■ **TEXT PROVIDED**
──────────

Help us make up our minds with yet another consultation

The European Commission is asking for help in drawing up laws to govern the internet. On Thursday it launched yet more public consultations designed to inform bureaucrats attempting to help create the digital single market.

The two new consultations are so broad as to be almost unmanageable: one on “geo-blocking” and the other one on “platforms”.

According to the Commission, platforms include everything from search engines to social media sites, app stores to cloud computing, news aggregators to payment systems.

EU Digi Veep Andrus Ansip said questions need to be asked about platforms’ “transparency and use of content”, while digital Commissioner Günther H-dot Oettinger added “we need a deeper understanding of the role that they play and of the way they interact with other businesses and with consumers”.

One of the areas the pair want opinions on is the extent to which online intermediaries should be liable for illegal content hosted online – for example hate speech, child abuse content or content that infringes intellectual property rights.

──────────

■ **EXTRACTED INFORMATION**
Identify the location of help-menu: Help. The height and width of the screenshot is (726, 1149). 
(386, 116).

──────────

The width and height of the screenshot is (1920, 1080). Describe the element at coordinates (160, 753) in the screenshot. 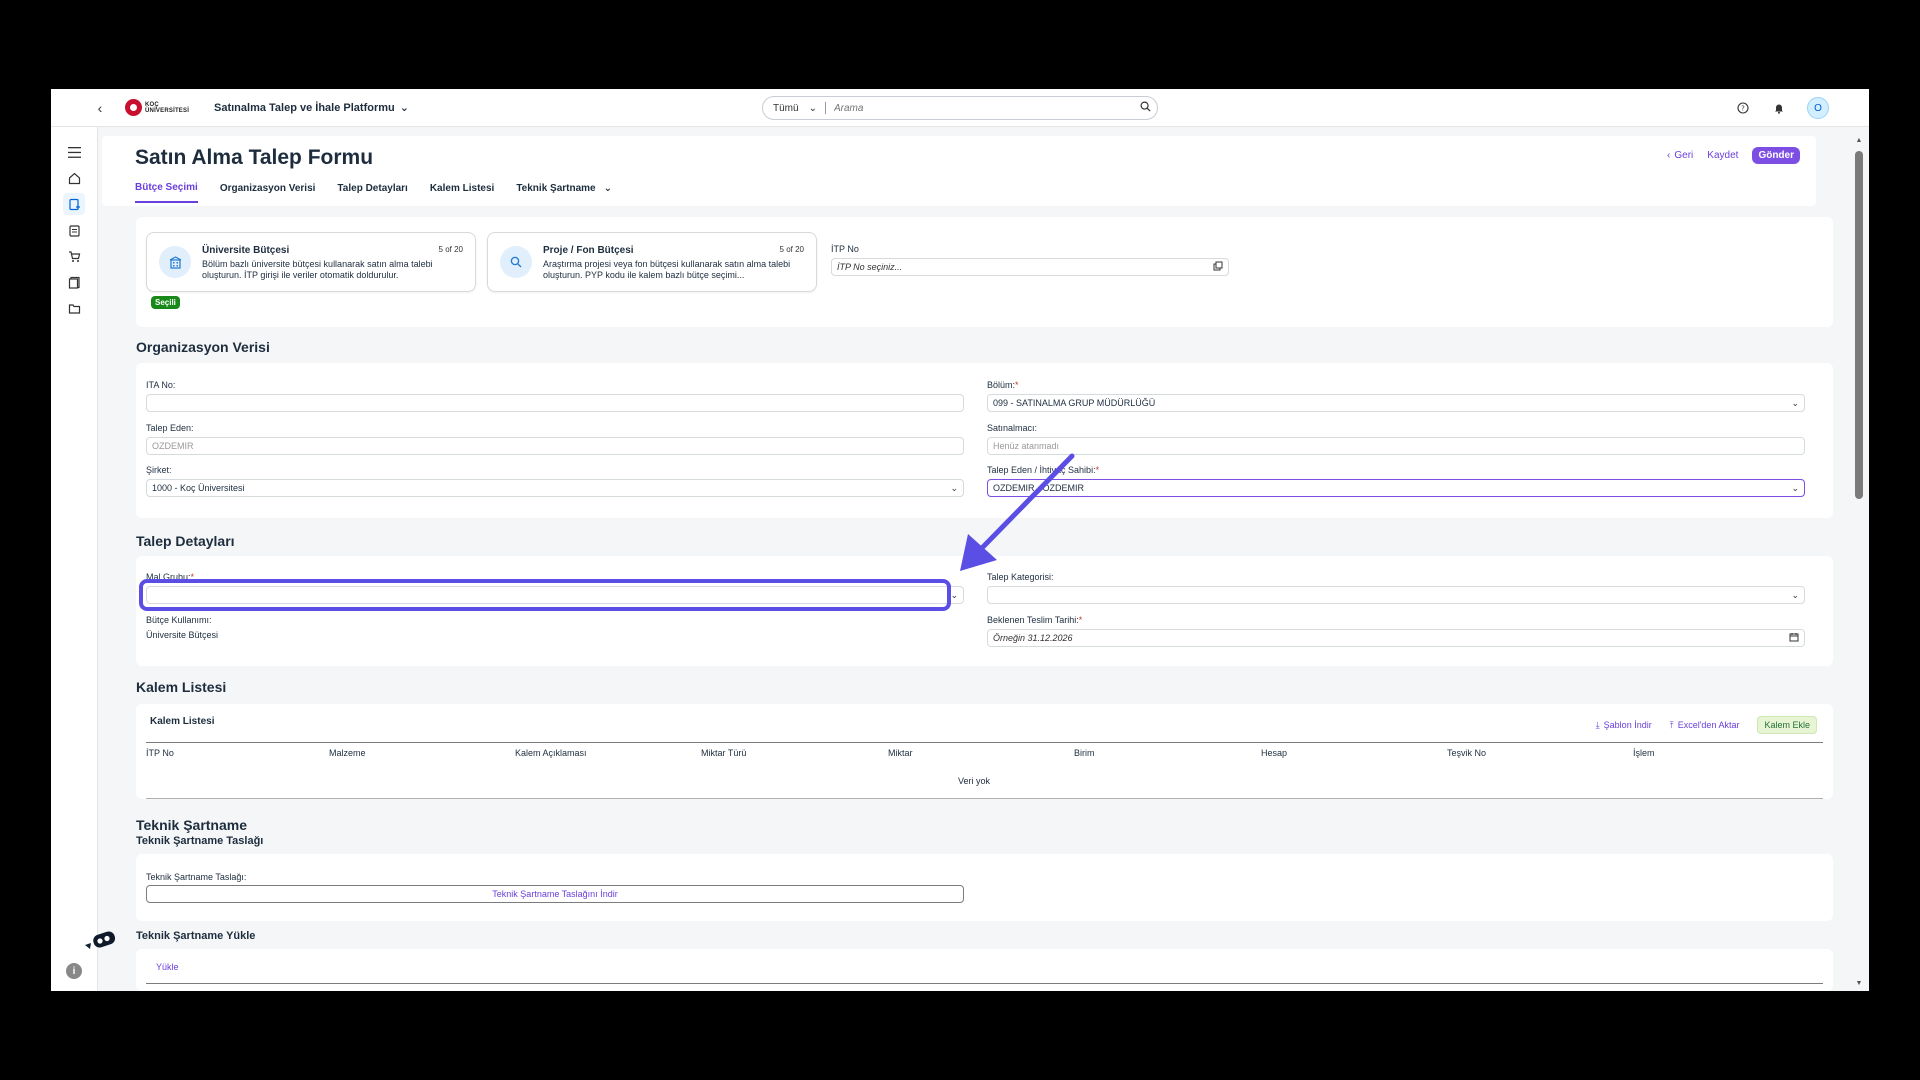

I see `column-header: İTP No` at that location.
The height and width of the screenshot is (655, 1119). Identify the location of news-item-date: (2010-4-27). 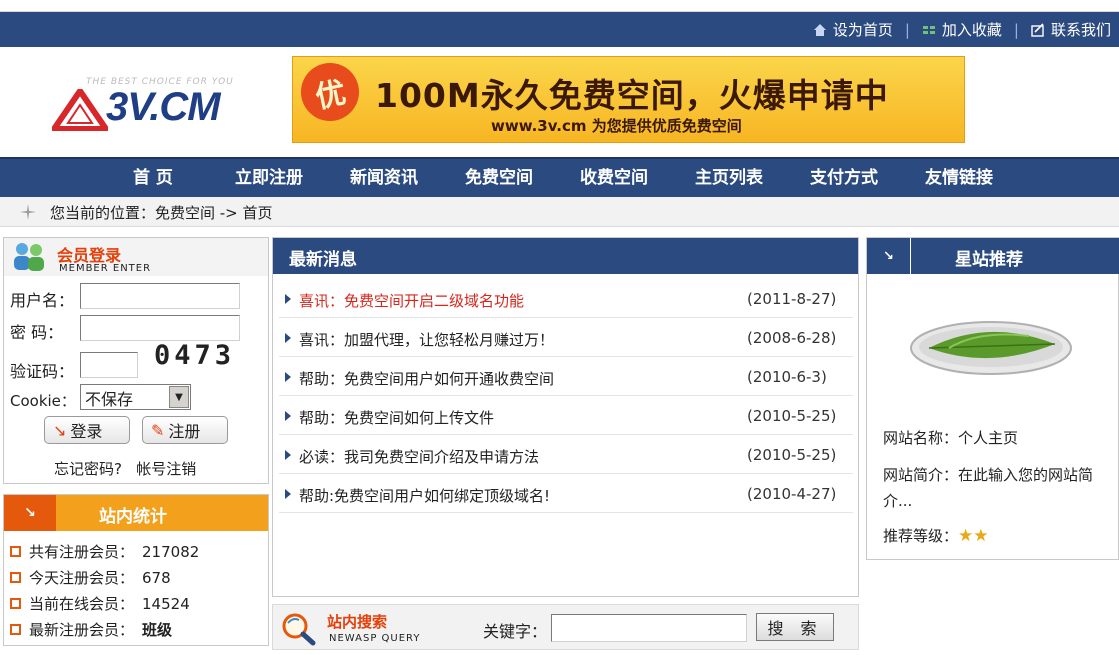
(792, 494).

──────────

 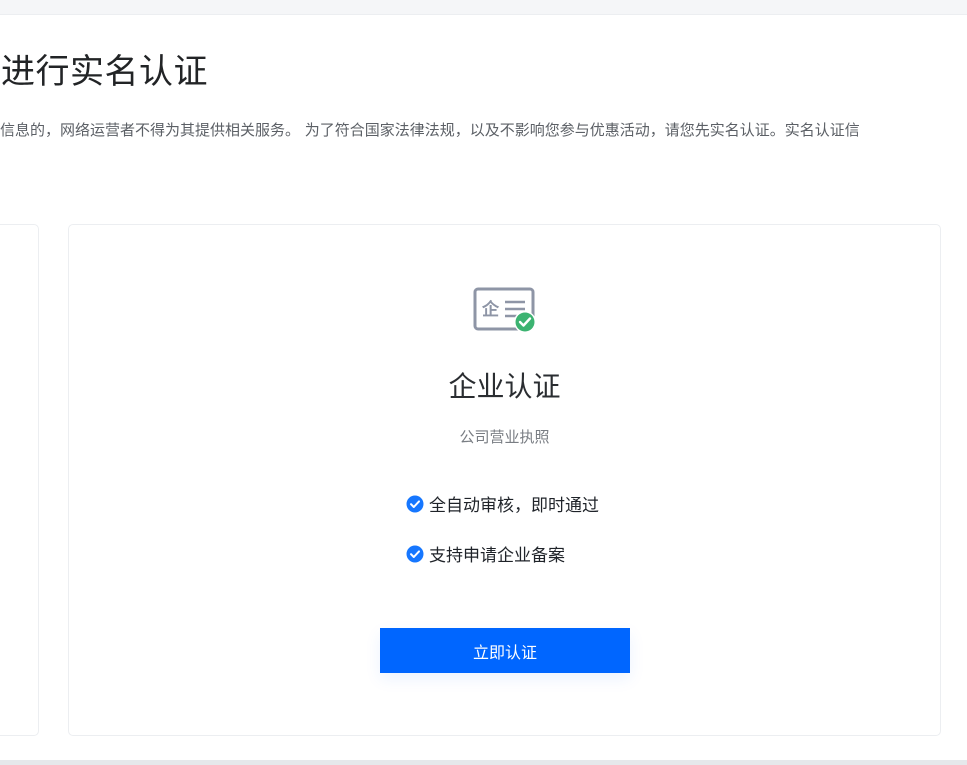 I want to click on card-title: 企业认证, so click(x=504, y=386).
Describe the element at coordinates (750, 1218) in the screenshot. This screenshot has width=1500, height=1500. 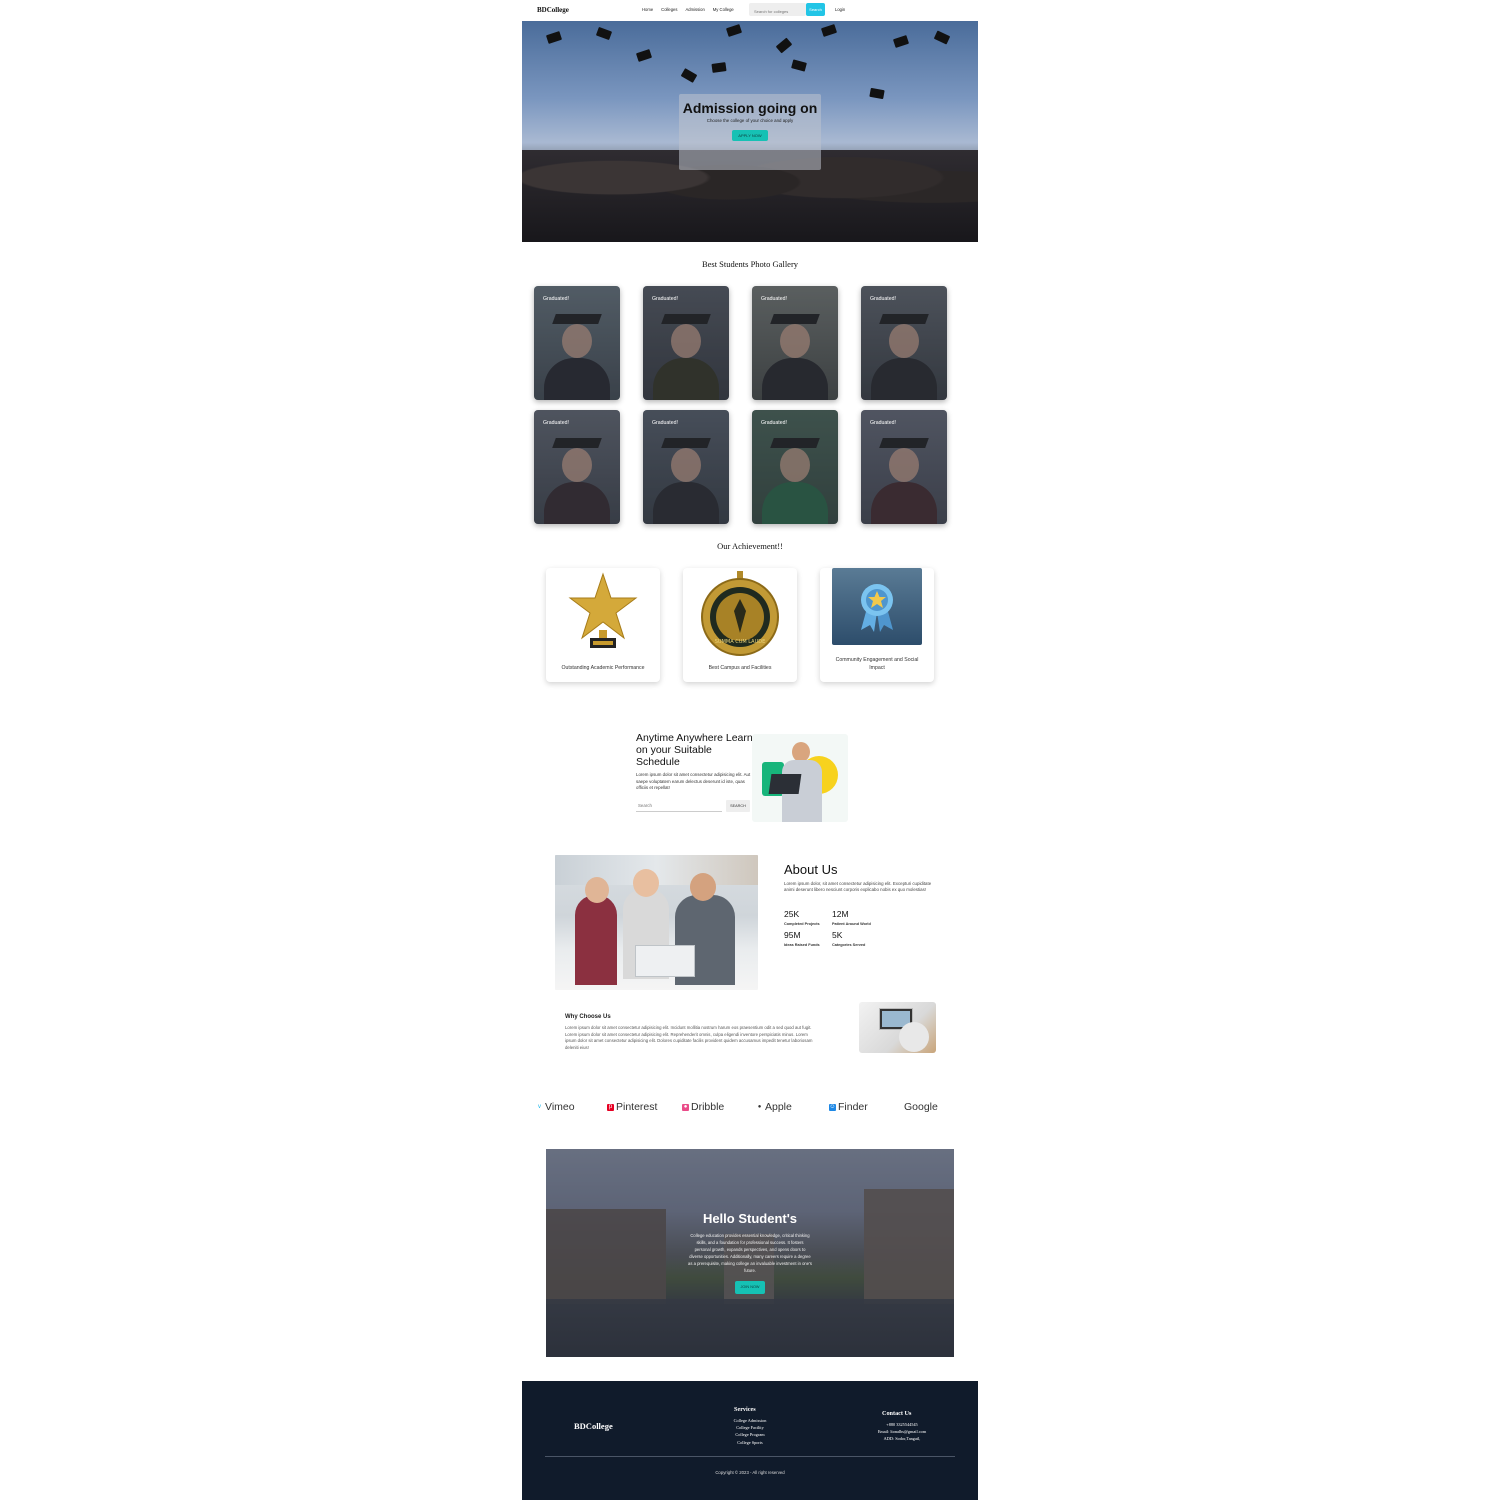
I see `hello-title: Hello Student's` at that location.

──────────

■ **TASK SET**
[a] Answer these from the article on the EU consultations:
(i) What are the two topics of the new consultations?
(ii) Who said questions need to be asked about platforms' "transparency and use of content"?
(iii) What three examples of illegal content hosted online does the article give?
[b] From the listing, pull out the stretch from the line that contains "The width and" through the line that contains "(792, 494).", and repeat it exactly, leaving out the pictures.
The listing has no connection to the article about the Commission's consultations.

■ **RESULTS OF THE EXERCISE**
[a]
(i) Geo-blocking and platforms.
(ii) Andrus Ansip.
(iii) Hate speech, child abuse content and content that infringes intellectual property rights.

[b]
The width and height of the screenshot is (1920, 1080). Describe the element at coordinates (160, 753) in the screenshot. 

I see `column-header: İTP No` at that location.
The height and width of the screenshot is (655, 1119). Identify the location of news-item-date: (2010-4-27). 
(792, 494).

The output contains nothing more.